Credit: NASA/CassiniIn a literal flash of insight—well, "infrared sight," really--NASA's Cassini spacecraft has confirmed the existence of lakes of liquid in the Northern Hemisphere of Saturn's moon, Titan. That's really big news for scientists, and for those like me who absolutely love to envision the sweep of the landscape on alien worlds, be they science fiction or, as in this case, fact….
The evidence for the existence of lakes on Titan has been building since 2004, when the Cassini spacecraft, and its Titan-landing probe Huygens, arrived in the Saturn system and began collecting data.

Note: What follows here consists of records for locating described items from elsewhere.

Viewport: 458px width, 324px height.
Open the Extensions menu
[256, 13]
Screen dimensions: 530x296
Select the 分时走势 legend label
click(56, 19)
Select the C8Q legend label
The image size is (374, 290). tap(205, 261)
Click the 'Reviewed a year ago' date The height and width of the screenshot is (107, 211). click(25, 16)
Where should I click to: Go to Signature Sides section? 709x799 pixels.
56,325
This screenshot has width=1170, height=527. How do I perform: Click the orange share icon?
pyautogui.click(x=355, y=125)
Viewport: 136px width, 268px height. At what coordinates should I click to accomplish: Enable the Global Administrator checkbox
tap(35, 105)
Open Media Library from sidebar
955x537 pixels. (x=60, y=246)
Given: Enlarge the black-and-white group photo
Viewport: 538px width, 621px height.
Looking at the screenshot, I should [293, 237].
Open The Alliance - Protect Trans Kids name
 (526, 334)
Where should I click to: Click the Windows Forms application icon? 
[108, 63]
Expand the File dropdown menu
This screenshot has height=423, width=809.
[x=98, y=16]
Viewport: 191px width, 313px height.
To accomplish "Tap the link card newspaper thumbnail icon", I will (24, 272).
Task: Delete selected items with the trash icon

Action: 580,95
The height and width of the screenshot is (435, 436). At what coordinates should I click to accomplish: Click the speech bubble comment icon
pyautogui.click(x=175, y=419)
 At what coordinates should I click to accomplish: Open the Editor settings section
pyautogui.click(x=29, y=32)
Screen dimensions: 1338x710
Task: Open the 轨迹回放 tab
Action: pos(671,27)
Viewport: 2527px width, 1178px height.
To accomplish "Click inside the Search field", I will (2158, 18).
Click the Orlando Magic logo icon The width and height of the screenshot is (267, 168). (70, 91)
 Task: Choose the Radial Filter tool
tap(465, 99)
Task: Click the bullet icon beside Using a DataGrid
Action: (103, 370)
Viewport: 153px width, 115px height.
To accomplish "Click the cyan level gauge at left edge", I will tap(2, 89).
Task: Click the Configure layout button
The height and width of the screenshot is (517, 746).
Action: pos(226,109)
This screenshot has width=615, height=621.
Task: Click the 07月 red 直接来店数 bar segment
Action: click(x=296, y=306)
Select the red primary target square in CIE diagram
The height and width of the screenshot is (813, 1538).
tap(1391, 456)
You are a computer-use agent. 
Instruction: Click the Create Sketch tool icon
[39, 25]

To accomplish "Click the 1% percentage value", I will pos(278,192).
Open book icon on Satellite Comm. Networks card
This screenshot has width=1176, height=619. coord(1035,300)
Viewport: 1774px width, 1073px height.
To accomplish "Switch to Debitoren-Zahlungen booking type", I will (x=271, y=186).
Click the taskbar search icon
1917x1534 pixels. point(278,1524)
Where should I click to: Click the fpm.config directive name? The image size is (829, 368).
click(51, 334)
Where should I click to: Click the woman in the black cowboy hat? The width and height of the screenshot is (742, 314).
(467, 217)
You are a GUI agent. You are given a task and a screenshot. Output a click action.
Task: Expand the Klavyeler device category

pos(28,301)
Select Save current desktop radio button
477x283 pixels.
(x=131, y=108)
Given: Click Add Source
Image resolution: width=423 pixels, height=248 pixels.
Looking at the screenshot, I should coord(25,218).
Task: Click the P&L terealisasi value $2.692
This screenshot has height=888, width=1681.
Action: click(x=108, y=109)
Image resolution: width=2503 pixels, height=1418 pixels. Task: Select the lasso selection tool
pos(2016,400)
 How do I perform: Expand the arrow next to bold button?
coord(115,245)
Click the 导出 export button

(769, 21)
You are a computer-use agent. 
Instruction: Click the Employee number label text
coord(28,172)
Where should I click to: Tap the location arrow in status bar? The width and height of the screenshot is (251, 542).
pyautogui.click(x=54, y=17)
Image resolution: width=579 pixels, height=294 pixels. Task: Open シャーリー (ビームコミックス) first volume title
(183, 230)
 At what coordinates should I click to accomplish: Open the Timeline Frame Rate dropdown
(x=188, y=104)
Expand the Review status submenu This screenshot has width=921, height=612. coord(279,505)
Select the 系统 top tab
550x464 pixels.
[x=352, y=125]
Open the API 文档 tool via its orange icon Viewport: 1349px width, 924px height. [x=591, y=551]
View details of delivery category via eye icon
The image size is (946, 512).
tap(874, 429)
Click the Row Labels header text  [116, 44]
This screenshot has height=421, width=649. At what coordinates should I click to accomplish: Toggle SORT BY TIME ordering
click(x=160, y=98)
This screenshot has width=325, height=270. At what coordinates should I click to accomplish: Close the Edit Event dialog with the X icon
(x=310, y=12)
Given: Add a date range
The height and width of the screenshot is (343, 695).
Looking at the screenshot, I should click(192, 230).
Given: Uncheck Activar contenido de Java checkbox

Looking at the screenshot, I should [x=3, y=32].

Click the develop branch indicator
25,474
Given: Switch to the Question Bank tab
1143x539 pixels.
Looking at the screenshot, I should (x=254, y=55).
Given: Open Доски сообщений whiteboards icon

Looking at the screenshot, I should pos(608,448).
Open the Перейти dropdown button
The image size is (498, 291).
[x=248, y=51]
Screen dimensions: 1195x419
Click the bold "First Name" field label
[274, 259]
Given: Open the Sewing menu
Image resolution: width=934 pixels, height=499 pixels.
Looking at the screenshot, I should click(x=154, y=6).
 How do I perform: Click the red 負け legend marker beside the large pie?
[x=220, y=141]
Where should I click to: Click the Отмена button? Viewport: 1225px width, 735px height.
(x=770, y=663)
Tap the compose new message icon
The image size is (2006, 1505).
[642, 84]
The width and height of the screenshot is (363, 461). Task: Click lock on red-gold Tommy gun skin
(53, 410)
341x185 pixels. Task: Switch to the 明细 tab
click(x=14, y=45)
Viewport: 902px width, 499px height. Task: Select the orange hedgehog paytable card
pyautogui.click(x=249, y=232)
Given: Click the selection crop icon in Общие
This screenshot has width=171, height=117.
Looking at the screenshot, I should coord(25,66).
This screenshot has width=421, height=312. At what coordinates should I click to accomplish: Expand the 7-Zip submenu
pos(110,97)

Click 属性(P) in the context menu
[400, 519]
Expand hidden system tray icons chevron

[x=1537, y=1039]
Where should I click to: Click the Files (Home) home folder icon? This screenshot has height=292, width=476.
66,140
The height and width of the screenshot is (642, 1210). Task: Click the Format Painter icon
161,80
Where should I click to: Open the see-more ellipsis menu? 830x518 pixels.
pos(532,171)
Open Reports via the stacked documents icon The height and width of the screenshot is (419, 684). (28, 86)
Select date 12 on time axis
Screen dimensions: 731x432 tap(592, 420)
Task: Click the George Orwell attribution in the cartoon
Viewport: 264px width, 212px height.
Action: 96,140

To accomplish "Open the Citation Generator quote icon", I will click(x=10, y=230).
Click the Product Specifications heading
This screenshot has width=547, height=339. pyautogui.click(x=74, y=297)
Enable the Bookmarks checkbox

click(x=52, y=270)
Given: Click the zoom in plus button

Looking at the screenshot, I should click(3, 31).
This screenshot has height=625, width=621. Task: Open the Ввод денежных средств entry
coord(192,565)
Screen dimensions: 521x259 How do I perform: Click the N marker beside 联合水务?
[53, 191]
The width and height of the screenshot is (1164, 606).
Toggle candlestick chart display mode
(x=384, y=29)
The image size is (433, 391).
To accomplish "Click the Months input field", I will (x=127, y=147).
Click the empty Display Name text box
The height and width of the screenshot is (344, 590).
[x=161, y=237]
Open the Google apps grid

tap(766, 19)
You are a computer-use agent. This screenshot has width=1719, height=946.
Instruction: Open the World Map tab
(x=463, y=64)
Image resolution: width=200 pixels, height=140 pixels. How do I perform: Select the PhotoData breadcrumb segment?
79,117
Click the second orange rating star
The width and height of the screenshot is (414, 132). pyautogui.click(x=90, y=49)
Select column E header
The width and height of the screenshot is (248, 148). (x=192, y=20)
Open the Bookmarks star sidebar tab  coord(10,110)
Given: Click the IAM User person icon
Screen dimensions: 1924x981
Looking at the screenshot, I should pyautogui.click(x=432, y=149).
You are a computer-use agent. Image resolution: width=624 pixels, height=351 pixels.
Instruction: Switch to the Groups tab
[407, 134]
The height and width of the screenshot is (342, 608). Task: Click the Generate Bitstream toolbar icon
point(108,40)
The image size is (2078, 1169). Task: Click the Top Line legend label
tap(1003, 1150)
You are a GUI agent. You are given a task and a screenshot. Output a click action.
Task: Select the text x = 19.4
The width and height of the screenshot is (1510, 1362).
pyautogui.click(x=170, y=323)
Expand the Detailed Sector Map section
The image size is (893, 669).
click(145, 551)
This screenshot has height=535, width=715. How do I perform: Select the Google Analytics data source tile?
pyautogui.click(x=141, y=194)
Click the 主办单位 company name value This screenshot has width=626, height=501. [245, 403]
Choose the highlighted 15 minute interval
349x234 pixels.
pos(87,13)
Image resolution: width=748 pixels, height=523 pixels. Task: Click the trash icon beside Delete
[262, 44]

First it was imagery from the Huygens camera as it descended through Titan's thick, hazy atmosphere: what looked like dark, flat, featureless regions defining apparent coastlines along solid terrain, as well as dentritic patterns like river channels draining into them.
Then it was imagery from Cassini's smog-penetrating infrared cameras showing numerous systems that looked for all the moon like giant lakes—on the order of size of Earth's Great Lakes. Cassini radar bouncing off the surfaces suggested that they were exceptionally flat, as one expects a watery surface to be.
Then there was confirmation of surface liquid in Titan's Southern Hemisphere—but not in the north, where the lake-like shapes were by far more numerous…an apparent land o' lakes.